钱开胜 钱永欣
明崇祯十七年(1644年),李自成起义军攻占北京,崇祯帝朱由检在煤山自缢。随后清兵入关,明朝宗室及文武大臣大多逃亡南方,此时淮河以南仍属明朝(史称“南明”)。同年五月,福王朱由崧在南京称帝,改元弘光。不久南京陷落,弘光帝被俘。清顺治二年(弘光元年,1645年)闰六月,唐王朱聿键在福州称帝,改元隆武。顺治三年(隆武二年,1646年)八月,隆武帝遇难。同年十一月,桂王朱由榔在肇庆称帝,年号永历。但由于局势所逼,永历帝称帝后,持续在南方各地流亡,时人称之为“走天子”。永历帝流亡期间,曾两次到过西延(今广西资源县),鉴于广西人民出版社1998年版《资源县志》中没有相关南明的记载,故作考证。
永历帝君臣何时何故避寓西延
西延,在明清之际,为广西全州辖地,设巡检司,清雍正七年(1729年)改为设全州西延理苗分州,直到民国二十四年(1935年)七月,广西省政府呈行政院核准,划全(全州)县之西延全区及兴安县越城区设资源县,以其地处资水之源而得名。

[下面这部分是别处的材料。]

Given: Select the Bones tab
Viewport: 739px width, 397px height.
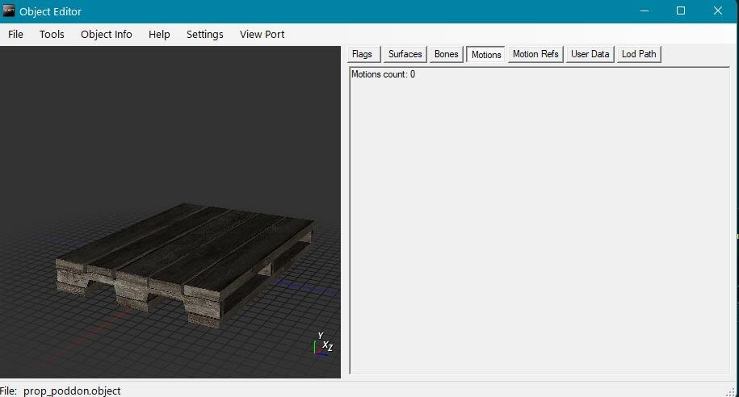Looking at the screenshot, I should tap(446, 54).
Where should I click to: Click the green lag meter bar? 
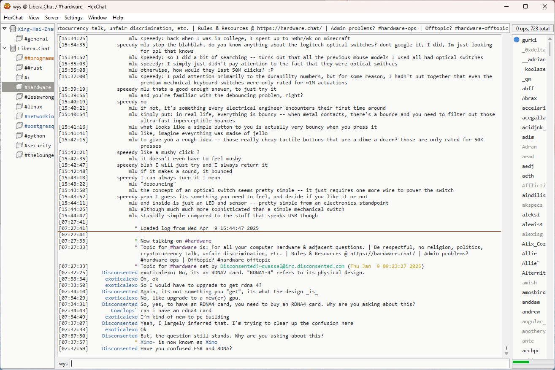[x=521, y=362]
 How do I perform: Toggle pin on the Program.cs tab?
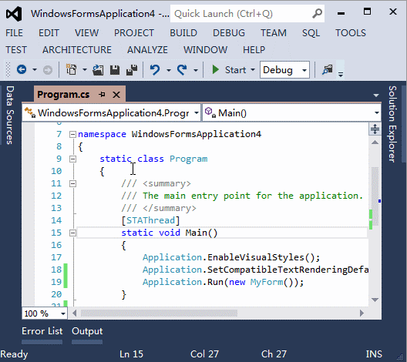(102, 95)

清光绪庚子重刊道光版《西延轶志》载:“桂王,名由榔,偕伪(清官方称南明为伪)臣周鼎瀚等逃居晓洞。会李定国引兵自武冈来,遂入桂林。”“国初定鼎,明桂王臣属率其世子潜寓晓洞,今女娲祠有匾云:圣善开天。联云:愿借补天手,重开见日心。关圣庙匾云:忠揭日月,皆周鼎瀚笔也。”又载:“女娲祠,在长乡晓洞,神著灵异。明桂王由榔率诸臣避寓于此。”由以上记述可以得知,南明永历帝及属臣周鼎瀚、南明抗清名将李定国等,曾到过或在西延避寓。而永历帝是何时来西延、为何来西延,又是哪些臣属偕行,其他的史书是否有相关记录,都是值得深入考究的。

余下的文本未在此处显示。